L‐fuconate catabolism has not been demonstrated in fungi. 39 Accordingly, if the taxonomic branch specific GO filter for fungi is activated in Pannzer, L‐fuconate dehydratase activity is not reported and the parent term hydro‐lyase activity becomes the top prediction and also the KEGG pathway prediction (Figure 2, column 7) drops away. Here, the taxonomic filter is set to fungi based on the previous taxonomic observations.
PANNZER results presented on the web page (Figure 2) are hyperlinked to sequences, metadata, and sequence databases with further links to literature. This facilitates tracking down the origins of unexpected results as illustrated here.
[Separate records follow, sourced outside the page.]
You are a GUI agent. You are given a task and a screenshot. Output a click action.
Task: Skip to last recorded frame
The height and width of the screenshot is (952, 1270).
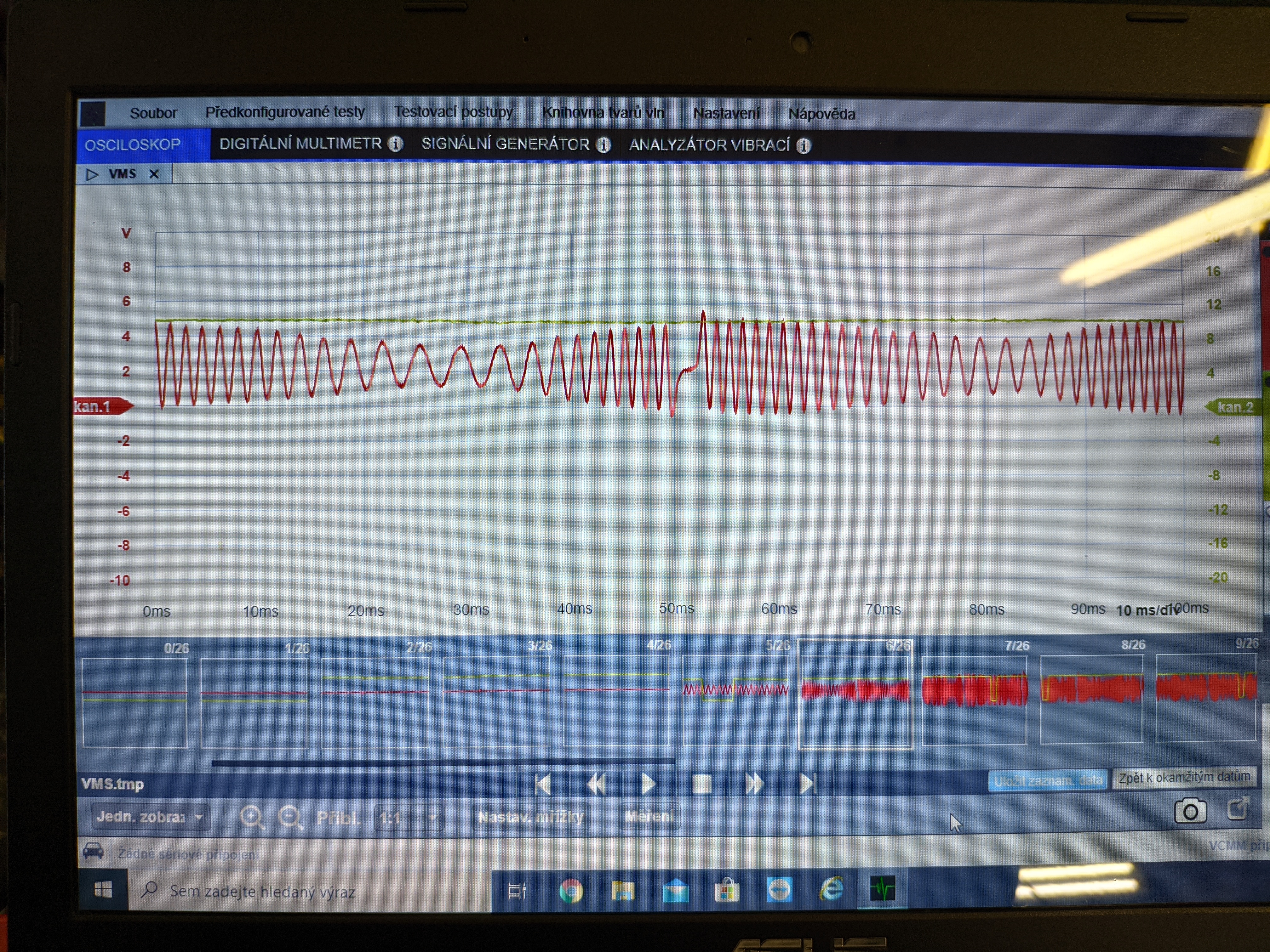807,783
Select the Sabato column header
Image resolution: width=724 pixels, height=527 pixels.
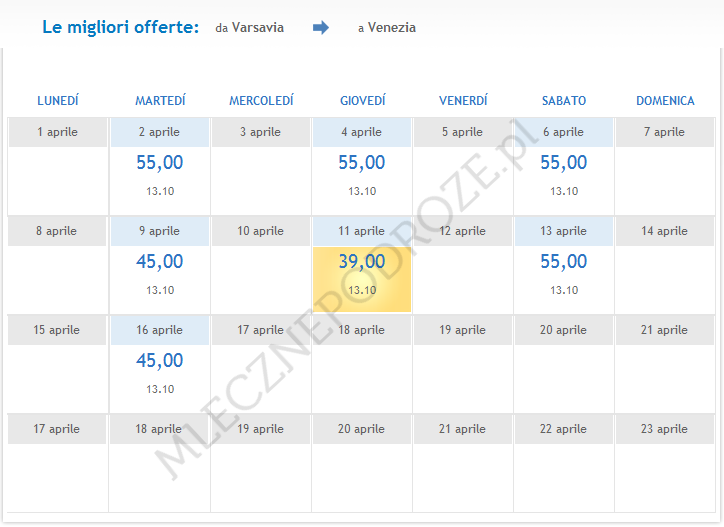[564, 101]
3.2. Case Study 2: comparison of results by AFP methods
Our second example represents results from various web servers for a query sequence KAG7012684.1 (Appendix B). This is a ribosomal protein from a recently sequenced pumpkin genome (GenBank date 16‐JUN‐2021). 41 This should be clearly an easy case for AFP methods, as (a) there are several reasonably well annotated plant genomes available and (b) ribosome is well annotated across species. So here we look what different methods report in quite a trivial case. All the compared AFP methods of Table 1 have been among the top 10 in CAFA competitions. In addition, we tested also eggNOG, 14 a popular annotation tool. The results (Table 2) also include the naïve model. The naïve model does not use any information on the sequence. It simply reports the frequency of each GO term in the whole database.
TABLE 2.
GO class | naive | ARGOT | FunFam | INGA | NetGO | PANNZER filtered | PANNZER unfiltered | PFP | Description |
---|---|---|---|---|---|---|---|---|---|
GO:0003674 | 1 | 1 | 1 | molecular_function | |||||
GO:0005198 | 40 | 1 | 3 | 4 | + structural molecule activity | ||||
GO:0003735 | 49 | 2 | 3 | 1 | 3 | 2 | 3 | 1 | ++ structural constituent of ribosome |
GO:0005488 | 3 | 1 | 2 | 9 | + binding | ||||
GO:0005515 | 96 | 1 | 7 | ++ protein binding | |||||
GO:0097159 | 4 | 1 | 5 | 8 | ++ organic cyclic compound binding | ||||
GO:1901363 | 5 | 1 | 5 | 7 | 5 | ++ heterocyclic compound binding | |||
GO:0003676 | 7 | 1 | 8 | 6 | 4 | +++ nucleic acid binding | |||
GO:0003723 | 37 | 4 | 4 | 1 | 8 | 5 | ++++ RNA binding | ||
GO:0019843 | 137 | 3 | 1 | 8 | 2 | 2 | +++++ rRNA binding | ||
GO:0008097 | 1229 | 1 | 2 | 1 | 8 | 1 | 1 | 3 | ++++++ 5S rRNA binding |
Note: The NCBI identifier of the query sequence is KAG7012684.1. Subclasses in GO hierarchy are shown by indentation, padded by “+.” Nonredundant subsets of predictions are bold. Top 10 classes above reliability threshold by any AFP method are included, with the exception of FunFam which had an aberrant profile. Ranks 1–3 are shaded. We show two versions of PANNZER, with and without the filtering of redundant GO terms. FunFam GO terms were ranked by the number of annotations in the top family.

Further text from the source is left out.